• **YOUR INSTRUCTIONS**: Retype the entries. Match them exactly.

• **GIVEN ENTRIES**:

····················

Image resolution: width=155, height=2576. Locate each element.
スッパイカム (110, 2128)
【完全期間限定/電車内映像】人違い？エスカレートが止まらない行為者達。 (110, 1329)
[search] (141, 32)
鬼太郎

····················

• **ANSWER BELOW**:
Image resolution: width=155, height=2576. Locate each element.
スッパイカム (110, 2128)
【完全期間限定/電車内映像】人違い？エスカレートが止まらない行為者達。 (110, 1329)
[search] (141, 32)
鬼太郎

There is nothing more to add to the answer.